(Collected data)
□ □ □ □ □ □ □
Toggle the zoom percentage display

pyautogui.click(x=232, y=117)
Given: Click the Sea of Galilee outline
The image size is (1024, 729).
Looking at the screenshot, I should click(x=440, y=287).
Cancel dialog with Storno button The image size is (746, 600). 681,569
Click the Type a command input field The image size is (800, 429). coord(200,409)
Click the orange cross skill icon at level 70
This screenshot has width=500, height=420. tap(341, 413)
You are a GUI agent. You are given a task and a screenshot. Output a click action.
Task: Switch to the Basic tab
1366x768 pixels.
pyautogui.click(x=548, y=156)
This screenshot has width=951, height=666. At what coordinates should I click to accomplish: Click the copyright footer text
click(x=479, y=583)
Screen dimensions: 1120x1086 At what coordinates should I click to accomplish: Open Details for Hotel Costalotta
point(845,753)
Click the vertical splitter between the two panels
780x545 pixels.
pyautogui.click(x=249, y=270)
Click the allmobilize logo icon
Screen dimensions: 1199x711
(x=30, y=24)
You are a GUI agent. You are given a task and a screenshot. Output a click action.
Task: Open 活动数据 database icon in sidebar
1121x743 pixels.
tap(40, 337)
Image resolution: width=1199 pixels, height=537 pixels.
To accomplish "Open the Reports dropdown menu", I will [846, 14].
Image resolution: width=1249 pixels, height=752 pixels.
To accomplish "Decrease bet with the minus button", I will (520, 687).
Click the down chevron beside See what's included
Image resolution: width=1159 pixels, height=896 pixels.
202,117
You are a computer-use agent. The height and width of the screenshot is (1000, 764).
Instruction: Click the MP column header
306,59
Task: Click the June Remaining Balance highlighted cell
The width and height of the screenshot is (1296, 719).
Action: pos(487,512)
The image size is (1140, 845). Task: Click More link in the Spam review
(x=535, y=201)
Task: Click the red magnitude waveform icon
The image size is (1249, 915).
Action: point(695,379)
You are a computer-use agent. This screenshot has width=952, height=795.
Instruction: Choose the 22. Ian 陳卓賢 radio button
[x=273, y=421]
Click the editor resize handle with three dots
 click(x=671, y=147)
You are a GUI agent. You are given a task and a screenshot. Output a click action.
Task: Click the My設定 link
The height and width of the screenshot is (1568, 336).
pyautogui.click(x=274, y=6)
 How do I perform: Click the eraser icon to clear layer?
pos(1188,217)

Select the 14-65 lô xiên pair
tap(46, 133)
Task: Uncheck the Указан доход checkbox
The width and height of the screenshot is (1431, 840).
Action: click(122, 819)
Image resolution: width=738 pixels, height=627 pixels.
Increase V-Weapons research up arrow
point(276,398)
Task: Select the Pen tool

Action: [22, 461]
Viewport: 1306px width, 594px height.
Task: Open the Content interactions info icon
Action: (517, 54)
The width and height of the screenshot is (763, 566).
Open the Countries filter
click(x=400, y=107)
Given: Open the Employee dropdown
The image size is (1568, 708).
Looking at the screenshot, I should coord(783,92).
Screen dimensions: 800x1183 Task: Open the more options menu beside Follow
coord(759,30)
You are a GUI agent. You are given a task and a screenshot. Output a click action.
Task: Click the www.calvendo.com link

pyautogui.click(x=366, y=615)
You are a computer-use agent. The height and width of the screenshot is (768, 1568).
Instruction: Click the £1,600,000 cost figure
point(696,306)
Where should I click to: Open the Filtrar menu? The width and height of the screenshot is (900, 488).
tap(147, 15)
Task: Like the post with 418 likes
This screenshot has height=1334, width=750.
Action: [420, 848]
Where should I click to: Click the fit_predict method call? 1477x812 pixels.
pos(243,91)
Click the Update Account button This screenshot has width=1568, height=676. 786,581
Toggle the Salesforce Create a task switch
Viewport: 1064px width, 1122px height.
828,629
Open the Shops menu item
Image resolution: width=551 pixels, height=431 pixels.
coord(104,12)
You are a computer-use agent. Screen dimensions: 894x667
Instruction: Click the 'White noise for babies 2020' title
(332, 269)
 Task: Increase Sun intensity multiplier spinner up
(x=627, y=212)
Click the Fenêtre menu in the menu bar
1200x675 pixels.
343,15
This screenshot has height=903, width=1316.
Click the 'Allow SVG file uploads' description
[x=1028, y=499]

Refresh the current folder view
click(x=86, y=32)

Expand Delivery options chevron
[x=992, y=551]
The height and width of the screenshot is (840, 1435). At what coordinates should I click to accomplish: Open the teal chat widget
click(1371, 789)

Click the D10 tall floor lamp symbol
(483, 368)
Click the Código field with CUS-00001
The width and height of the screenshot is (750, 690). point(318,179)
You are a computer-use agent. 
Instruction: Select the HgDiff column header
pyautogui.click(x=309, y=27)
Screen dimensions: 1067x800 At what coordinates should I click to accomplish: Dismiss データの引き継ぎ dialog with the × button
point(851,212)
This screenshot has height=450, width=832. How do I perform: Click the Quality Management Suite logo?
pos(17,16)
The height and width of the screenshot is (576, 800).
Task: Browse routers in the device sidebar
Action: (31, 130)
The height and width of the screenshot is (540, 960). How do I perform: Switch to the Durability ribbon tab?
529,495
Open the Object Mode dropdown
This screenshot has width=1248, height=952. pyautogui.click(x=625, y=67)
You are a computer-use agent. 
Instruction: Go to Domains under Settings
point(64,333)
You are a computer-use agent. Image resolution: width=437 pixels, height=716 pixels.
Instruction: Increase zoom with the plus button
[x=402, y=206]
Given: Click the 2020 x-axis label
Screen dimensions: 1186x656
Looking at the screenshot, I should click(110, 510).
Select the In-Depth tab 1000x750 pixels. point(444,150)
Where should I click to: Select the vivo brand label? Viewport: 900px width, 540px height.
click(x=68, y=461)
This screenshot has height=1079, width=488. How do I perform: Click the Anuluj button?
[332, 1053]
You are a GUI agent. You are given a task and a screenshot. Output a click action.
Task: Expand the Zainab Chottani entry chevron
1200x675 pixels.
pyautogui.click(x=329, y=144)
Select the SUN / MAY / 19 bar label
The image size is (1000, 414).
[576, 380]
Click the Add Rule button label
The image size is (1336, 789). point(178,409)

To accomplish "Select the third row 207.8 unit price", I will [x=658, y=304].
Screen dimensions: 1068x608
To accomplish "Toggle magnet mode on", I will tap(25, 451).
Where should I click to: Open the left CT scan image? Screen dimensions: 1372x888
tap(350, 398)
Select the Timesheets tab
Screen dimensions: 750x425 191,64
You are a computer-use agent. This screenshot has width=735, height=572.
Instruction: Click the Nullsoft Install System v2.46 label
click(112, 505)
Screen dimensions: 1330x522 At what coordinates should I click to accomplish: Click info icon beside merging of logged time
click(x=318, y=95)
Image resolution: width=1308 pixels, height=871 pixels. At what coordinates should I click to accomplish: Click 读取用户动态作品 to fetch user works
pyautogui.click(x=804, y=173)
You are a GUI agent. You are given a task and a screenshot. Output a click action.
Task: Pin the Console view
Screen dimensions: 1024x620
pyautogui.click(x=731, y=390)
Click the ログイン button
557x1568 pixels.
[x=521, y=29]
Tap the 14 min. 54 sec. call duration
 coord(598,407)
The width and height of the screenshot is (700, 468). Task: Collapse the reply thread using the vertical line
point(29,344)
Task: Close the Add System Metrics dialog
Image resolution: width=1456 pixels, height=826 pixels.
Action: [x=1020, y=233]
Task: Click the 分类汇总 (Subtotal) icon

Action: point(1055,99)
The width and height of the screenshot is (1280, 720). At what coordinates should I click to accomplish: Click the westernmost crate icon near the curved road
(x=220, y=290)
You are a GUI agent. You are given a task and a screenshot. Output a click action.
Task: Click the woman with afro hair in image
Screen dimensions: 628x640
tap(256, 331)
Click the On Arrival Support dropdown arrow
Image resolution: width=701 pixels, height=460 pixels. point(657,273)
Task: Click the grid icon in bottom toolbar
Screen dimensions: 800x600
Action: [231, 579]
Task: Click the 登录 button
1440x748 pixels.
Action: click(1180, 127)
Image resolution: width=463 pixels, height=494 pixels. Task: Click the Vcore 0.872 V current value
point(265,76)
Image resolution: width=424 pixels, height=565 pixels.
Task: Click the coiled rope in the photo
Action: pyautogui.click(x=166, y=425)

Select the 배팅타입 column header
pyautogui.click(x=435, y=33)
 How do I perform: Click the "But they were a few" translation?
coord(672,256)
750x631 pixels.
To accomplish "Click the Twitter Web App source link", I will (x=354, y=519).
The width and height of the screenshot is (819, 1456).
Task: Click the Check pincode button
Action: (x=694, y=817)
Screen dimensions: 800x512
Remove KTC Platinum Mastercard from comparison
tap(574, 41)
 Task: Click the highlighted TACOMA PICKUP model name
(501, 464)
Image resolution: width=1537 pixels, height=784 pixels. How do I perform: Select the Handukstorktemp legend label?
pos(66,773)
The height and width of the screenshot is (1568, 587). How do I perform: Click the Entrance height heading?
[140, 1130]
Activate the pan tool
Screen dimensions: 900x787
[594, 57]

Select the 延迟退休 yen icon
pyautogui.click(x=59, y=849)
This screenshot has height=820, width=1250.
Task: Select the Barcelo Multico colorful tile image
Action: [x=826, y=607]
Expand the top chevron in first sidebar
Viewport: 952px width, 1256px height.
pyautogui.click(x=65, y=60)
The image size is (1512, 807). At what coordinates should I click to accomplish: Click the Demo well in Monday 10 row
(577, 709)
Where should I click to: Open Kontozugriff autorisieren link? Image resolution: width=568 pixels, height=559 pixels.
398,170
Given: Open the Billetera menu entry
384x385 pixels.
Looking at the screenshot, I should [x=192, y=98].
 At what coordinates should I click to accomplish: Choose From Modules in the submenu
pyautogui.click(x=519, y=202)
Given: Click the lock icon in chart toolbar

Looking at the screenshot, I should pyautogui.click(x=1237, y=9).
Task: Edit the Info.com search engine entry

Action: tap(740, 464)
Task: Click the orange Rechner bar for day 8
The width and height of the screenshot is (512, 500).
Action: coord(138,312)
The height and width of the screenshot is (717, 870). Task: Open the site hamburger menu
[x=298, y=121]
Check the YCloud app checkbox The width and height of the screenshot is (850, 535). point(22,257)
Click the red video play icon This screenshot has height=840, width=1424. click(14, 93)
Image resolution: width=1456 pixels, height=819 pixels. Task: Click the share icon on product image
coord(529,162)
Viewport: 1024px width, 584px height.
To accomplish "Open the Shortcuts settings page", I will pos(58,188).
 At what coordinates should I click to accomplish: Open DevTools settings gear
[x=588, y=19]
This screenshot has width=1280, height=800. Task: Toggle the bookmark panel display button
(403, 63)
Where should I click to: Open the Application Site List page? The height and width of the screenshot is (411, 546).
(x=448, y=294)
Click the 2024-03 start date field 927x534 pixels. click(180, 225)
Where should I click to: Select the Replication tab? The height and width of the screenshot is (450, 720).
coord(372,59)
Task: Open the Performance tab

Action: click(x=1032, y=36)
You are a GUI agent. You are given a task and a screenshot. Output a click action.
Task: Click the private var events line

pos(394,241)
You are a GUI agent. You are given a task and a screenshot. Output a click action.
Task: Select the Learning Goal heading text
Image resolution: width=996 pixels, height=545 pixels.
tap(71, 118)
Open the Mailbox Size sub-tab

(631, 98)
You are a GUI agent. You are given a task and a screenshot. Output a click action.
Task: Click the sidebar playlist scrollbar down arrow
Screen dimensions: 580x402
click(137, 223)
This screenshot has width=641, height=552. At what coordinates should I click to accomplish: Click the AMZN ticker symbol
□ □ □ □ □ □ □
> [Exercise objective]:
Give the number of lines in the entries above that include the string "checkbox". Write nothing but that number.

> [Answer section]:
2